Wednesday, March 12, 2014

Hepburn Romanization: Transcribing Japanese for the West

As tomorrow is the birthday of James Curtis Hepburn, we thought we'd take a look at perhaps his biggest contribution to languages, Hepburn Romanization. However, first we'll tell you about the man himself.

Born in 1815 in Milton, Pennsylvania, Hepburn studied at Princeton, then earned his M.D. at the University of Pennsylvania before returning to Princeton to earn his Master's degree. He initially went to China as a medical missionary in 1840 and from 1843 to 1845 he worked on Amoy Island, again as a medical missionary until his wife's poor health forced his return to the US.

It wasn't until 1859 that Hepburn and his wife went to Kanagawa, Japan, where he would start studying the Japanese language. His research led to his focus on creating a Japanese-English dictionary, which he would complete in 1887.

The Japanese language is written using a variety of writing systems. Kanji is a system of logographic characters borrowed from the Chinese writing system, while the Hiragana and Katakana writing systems are syllabic.

Hepburn's most widely recognised work is his system for representing the Japanese language using the Latin alphabet. As you may know, despite many languages using the Latin alphabet, not every character in every language is pronounced the same. In fact, in many languages, not every character in the Latin alphabet has a single used phoneme. As Hepburn was American, it is understandable that Hepburn Romanization is based on English phonology.
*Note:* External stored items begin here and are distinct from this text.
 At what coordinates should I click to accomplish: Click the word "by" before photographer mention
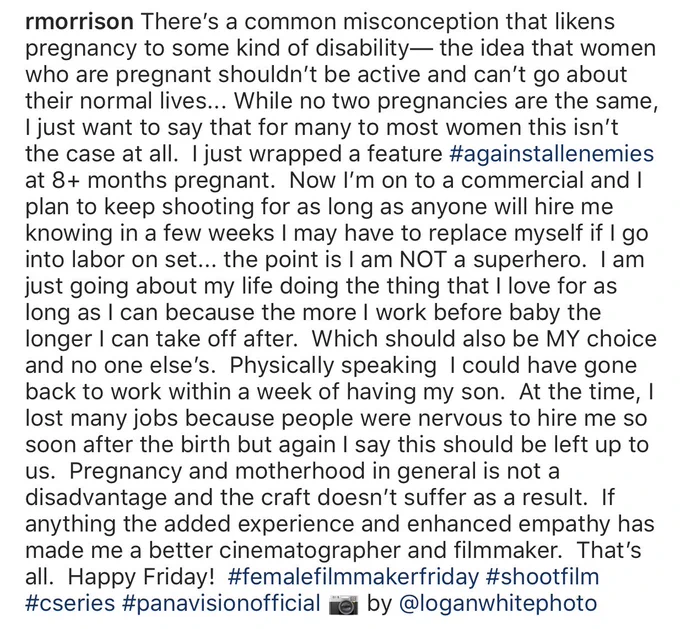379,603
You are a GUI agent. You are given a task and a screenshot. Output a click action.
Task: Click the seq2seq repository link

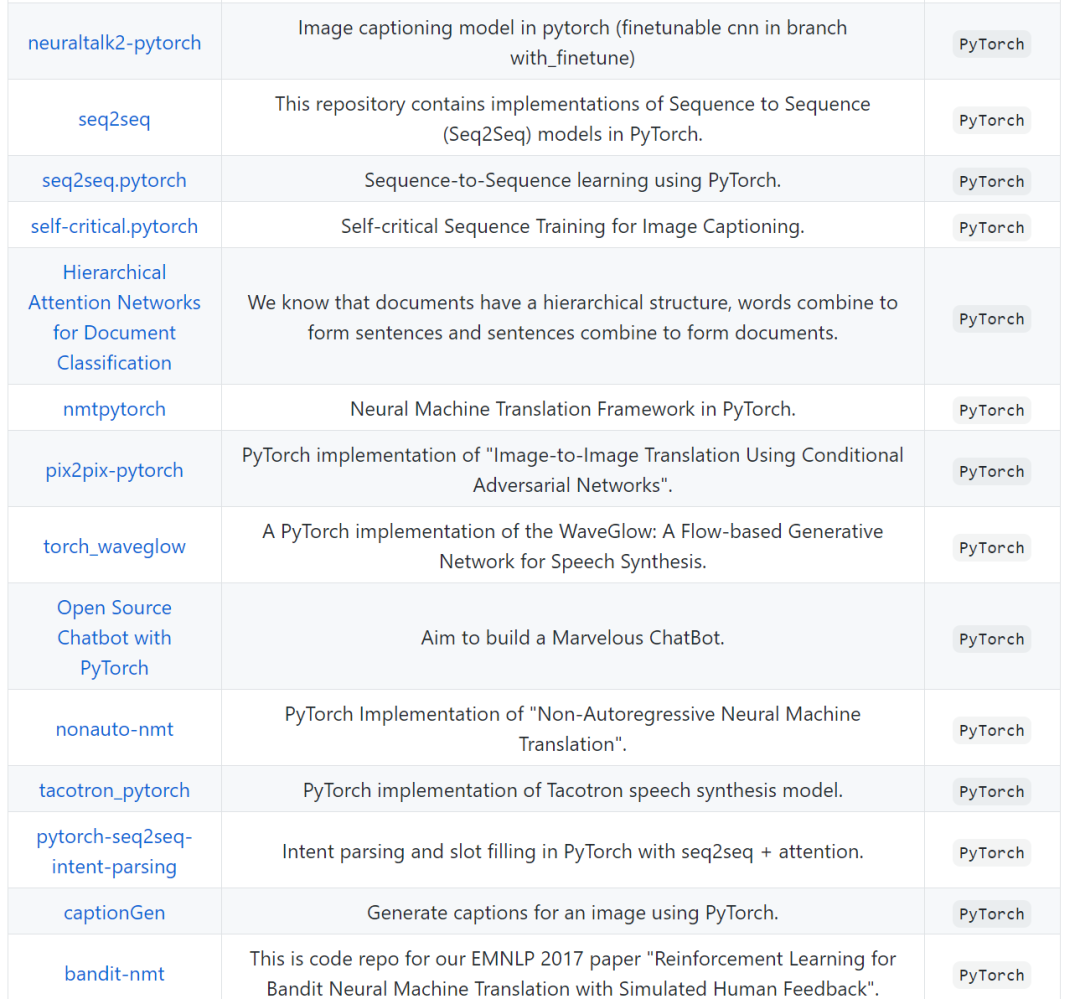pyautogui.click(x=114, y=119)
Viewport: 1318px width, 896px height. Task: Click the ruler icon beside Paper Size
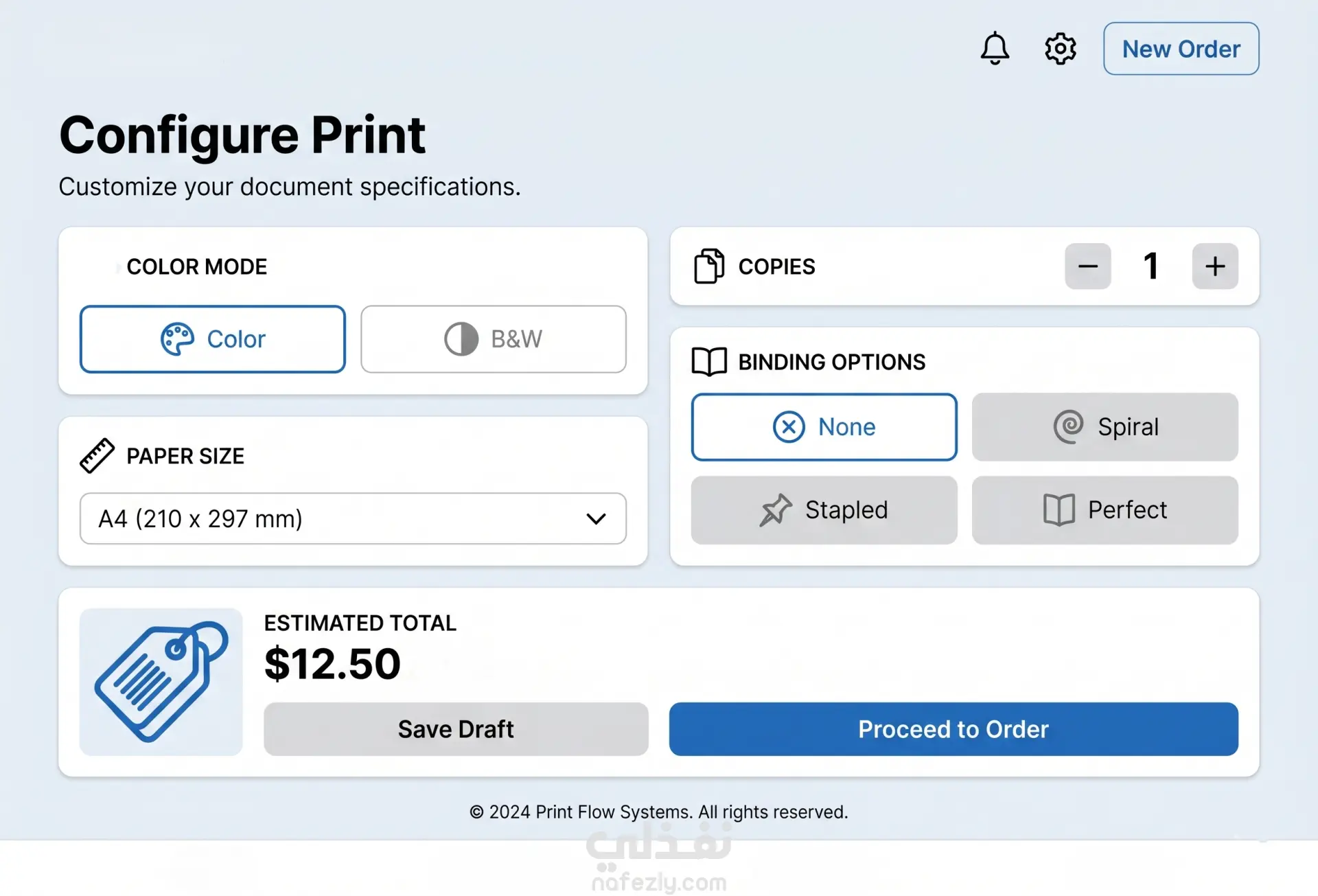[97, 456]
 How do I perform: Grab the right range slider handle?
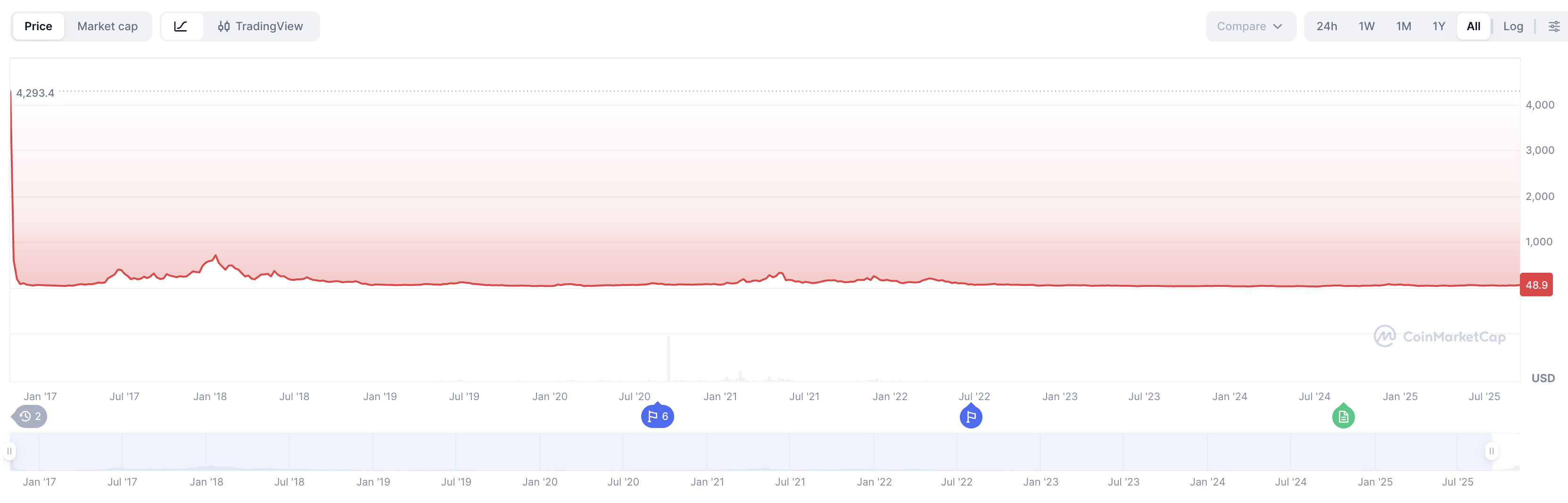point(1491,451)
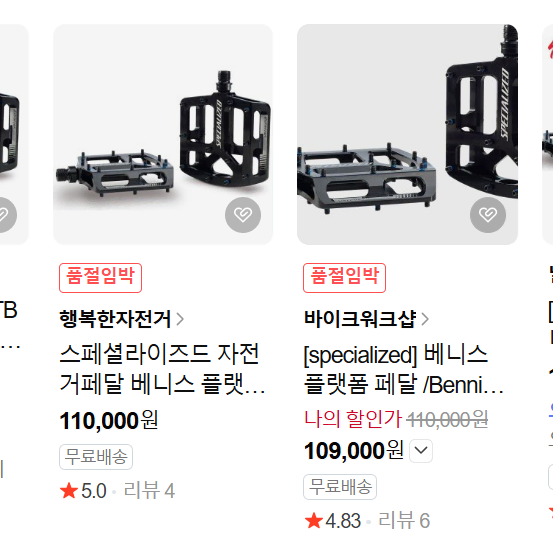The width and height of the screenshot is (553, 553).
Task: Click 무료배송 tag under 109,000원 price
Action: pyautogui.click(x=340, y=487)
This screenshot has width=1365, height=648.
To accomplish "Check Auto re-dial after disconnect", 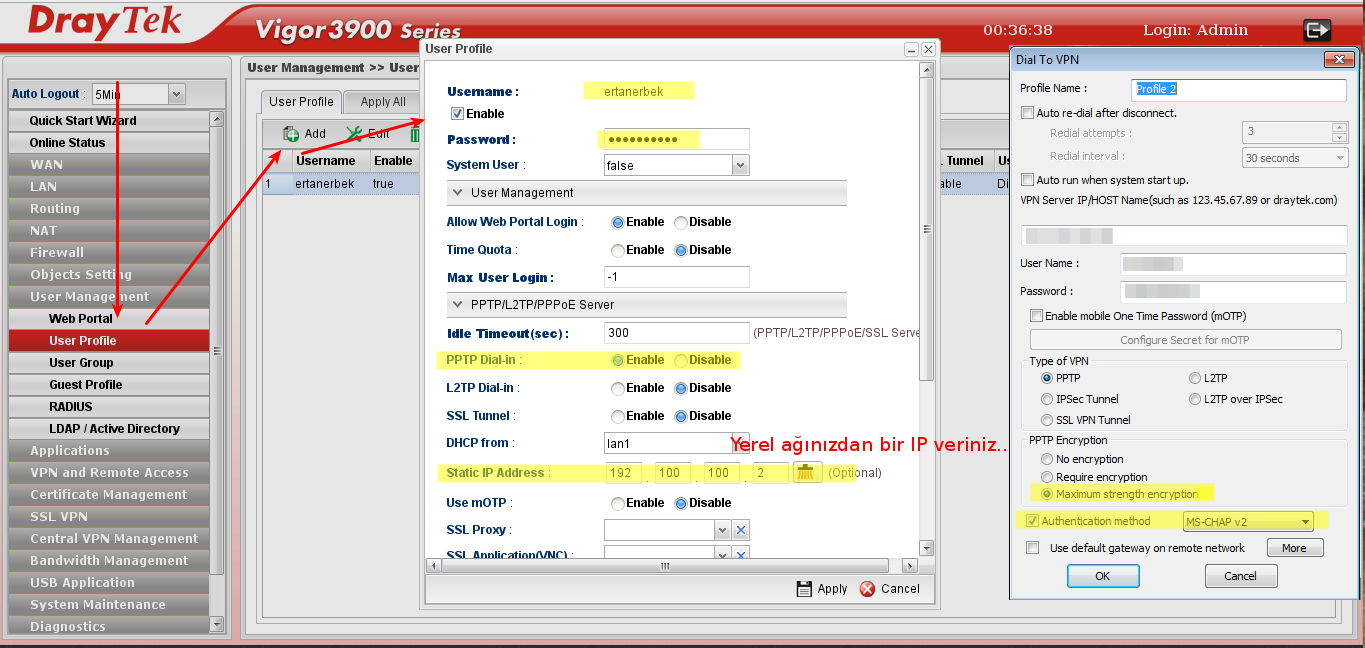I will click(x=1027, y=113).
While Hepburn Romanization helps English speakers pronounce words in the Japanese language, a competing system, Nihon-Shiki Romanization, was devised by Japanese physicist Aikitu Tanakadate. It was created with the goal of completely replacing the traditional Japanese writing systems and allowing Japan to compete with the West. If you have learned any Japanese recently, you will be aware that this did not happen.

Nihon-Shiki Romanization would be developed into Kunrei-Shiki Romanization and adopted by the Japanese government in 1937. However, Hepburn's original system is still commonly used today for a variety of applications and its use is permitted alongside Kunrei-Shiki Romanization by several Japanese governmental bodies. Many students learning Japanese as a foreign language still learn a modern variant of Hepburn's original system.